Die A700 lässt sich zudem sehr leicht anpassen auf 9,5/19 NAB und 38 CCIR. Eigentlich die beste Kombination, weil die meisten Bänder so aufgenommen sind.
Bei der A77 bitte bedenken, dass die IEC Umschaltung nicht dem gängigen IEC/CCIR Standard entspricht.
Offenwickel auf der A77 ist eher eine Notlösung.
Gruß
Robert
Aber - so toll die A700 ist - sie ist eben eine Diva und weit weniger robust als eine PR99, auch wegen der Spezial-ICs, die immer wieder Probleme bereiten. Es ist nicht das Alter an sich, das stimmt.
Mea culpa, ich war bei der PR99 MKII. Und ja, die A700 wurde bis 1980 gebaut, aber sie stammt aus 1973 (Markteinführung), die PR 99 MKnix basiert auf der B77, und die stammt aus 1978, also noch immer 5 Jahre später.... (die A700 ist also nur "viel", nicht "viel, viel älter" :-) )

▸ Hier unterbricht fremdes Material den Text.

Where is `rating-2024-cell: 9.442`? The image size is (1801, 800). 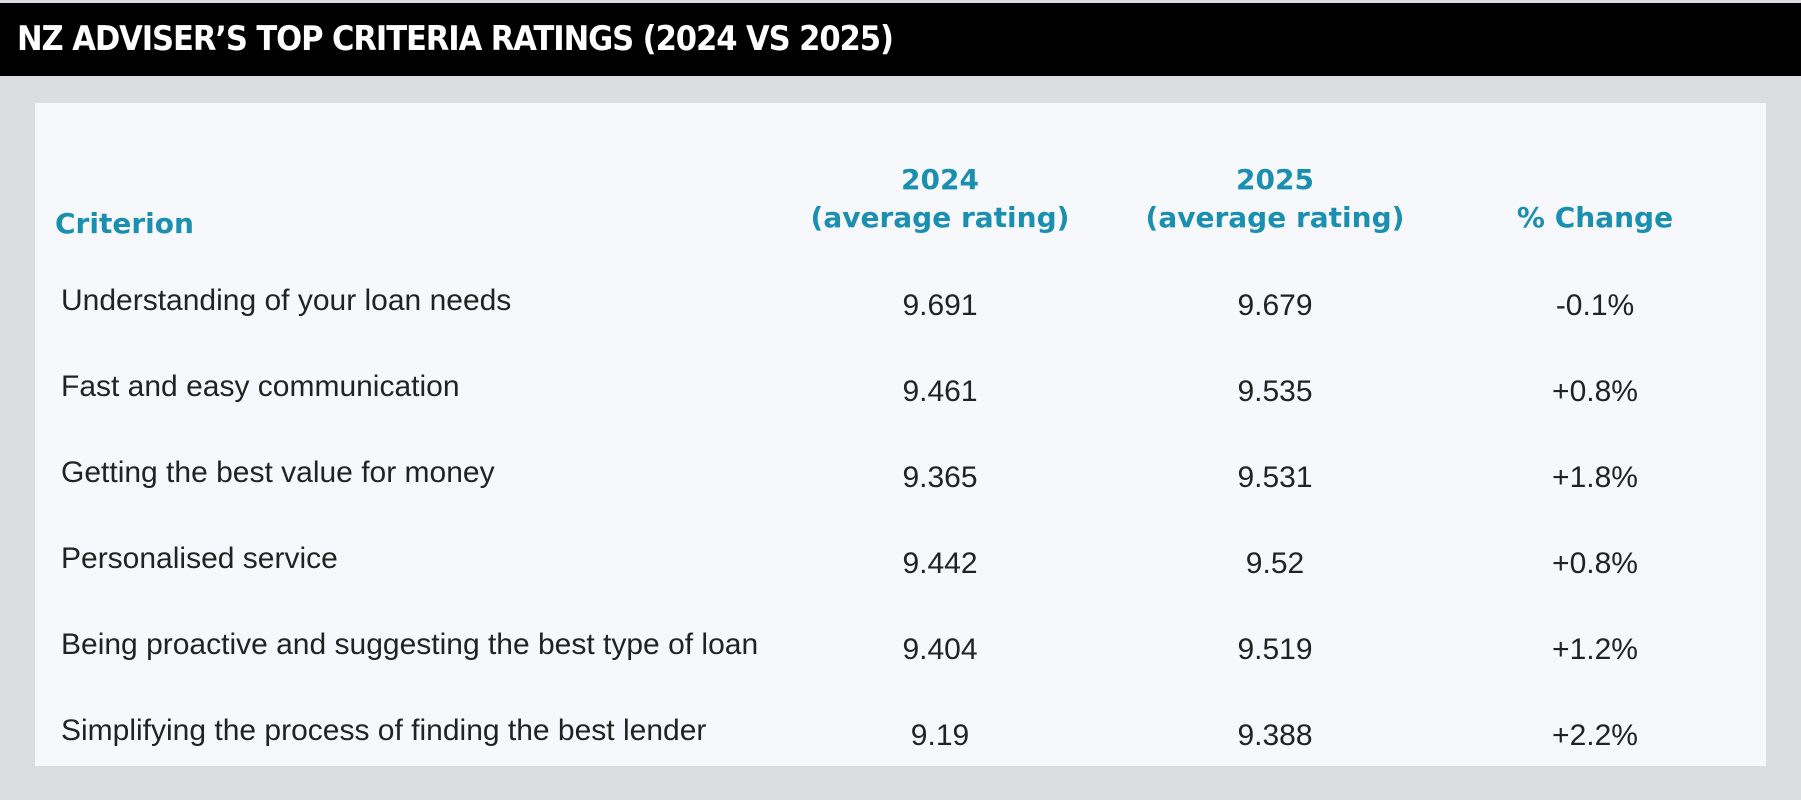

Ich hab mir auch mal überlegt eine A700 samt zugehörigem Vorverstärker und der Endstufe anzuschaffen, habe es aber wieder verworfen.
Warum? Das Preis- / Leistungsverhältnis ist einfach mies. Seltene und zickige Bauteile verbaut und der erste Service wird dadurch sehr groß.
Folgerichtige Entscheidung wenn man ungern lötet und ein bedingungslos zuverlässiges Gerät sucht! Im Hinblick auf eine hohe MTBF würde ich auch heute noch zur A77 greifen. Sie ist von allen höherwertigen Amateurgeräten n.m.M. diejenige, die mit amateurmäßigem Sachverstand und -Bordmitteln im Fehlerfall am besten in den Griff zu bekommen ist.